Developing a new experimental platform from which to work with the virus has helped these researchers to be successful this time round. Devised in 2008, the new system enabled the team to work safely with Ebola virus by deleting a key gene called VP30 which allows the virus to make a protein required for it to reproduce.

Ebola virus only consists of eight genes and relies heavily on the molecular mechanics of host cells to proliferate around the body.

Using monkey kidney cells engineered by the researchers to express VP30, the team could safely use the virus as a starting point for the development of treatment for it. The whole virus vaccine devised by Kawaoka and his team was also chemically inactivated with hydrogen peroxide.

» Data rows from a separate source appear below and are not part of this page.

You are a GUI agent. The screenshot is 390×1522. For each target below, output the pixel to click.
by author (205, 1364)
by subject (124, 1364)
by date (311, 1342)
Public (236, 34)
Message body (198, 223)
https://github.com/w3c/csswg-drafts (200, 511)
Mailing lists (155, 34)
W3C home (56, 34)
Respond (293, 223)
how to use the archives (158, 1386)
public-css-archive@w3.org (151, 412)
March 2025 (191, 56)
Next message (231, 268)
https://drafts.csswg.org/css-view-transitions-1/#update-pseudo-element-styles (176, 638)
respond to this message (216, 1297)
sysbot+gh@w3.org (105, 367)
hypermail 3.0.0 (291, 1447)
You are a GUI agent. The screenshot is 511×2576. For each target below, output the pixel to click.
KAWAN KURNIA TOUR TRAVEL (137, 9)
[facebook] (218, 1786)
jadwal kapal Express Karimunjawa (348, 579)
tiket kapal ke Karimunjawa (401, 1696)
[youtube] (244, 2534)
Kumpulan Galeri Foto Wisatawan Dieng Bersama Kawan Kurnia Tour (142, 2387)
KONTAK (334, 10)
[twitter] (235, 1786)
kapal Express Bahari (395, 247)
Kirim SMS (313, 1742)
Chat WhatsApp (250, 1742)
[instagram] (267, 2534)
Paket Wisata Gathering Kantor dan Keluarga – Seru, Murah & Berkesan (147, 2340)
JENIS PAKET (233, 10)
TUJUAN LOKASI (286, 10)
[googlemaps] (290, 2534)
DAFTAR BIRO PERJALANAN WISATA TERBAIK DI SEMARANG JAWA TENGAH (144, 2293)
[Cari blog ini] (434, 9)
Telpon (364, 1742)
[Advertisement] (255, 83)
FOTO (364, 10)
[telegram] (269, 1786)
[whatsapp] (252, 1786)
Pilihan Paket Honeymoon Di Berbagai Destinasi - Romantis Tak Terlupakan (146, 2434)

Although the vaccine has not been tested in humans, successful tests have been conducted with cynomolgus macaques – considered to be the “gold standard” in testing vaccines in a model comparable to virus transmission among humans. “It’s the best model,” Kawaoka states. “If you get protection with this model, it’s working.”

The tests were conducted at the National Institutes of Health (NIH) Rocky Mountain Laboratories, a facility in Hamilton, MT, in collaboration with another group led by Heinz Feldmann of NIH. The laboratories are biosafety level 4 – the highest level of biological safety, designed for the study of dangerous and exotic microbes.

A number of other vaccines for Ebola virus are currently being trialled. These include:

  • A DNA-based plasmid vaccine
  • A live attenuated virus from the family of viruses that causes rabies
  • A vaccine based on a replication incompetent chimpanzee respiratory virus
  • A vaccine based on a vaccinia virus.

Each of these vaccines works to express or prime host cells with crucial Ebola proteins. However, Kawaoka believes that each of these different vaccines has shortcomings regarding their safety and method of delivery. The new whole virus vaccine will hopefully be unaffected by these limitations.

While the researchers have overcome the problems experienced by previous attempts at developing a whole virus vaccine, it will still be some time before the vaccine is ready to be rolled out. Human trials need to be conducted, and these are both complex and highly expensive.

Vaccinating humans is not the only goal for Ebola virus researchers. Recently, Medical News Today reported on a group of scientists who have developed a new vaccine that could potentially be used to reduce infection from the virus among wild African ape populations.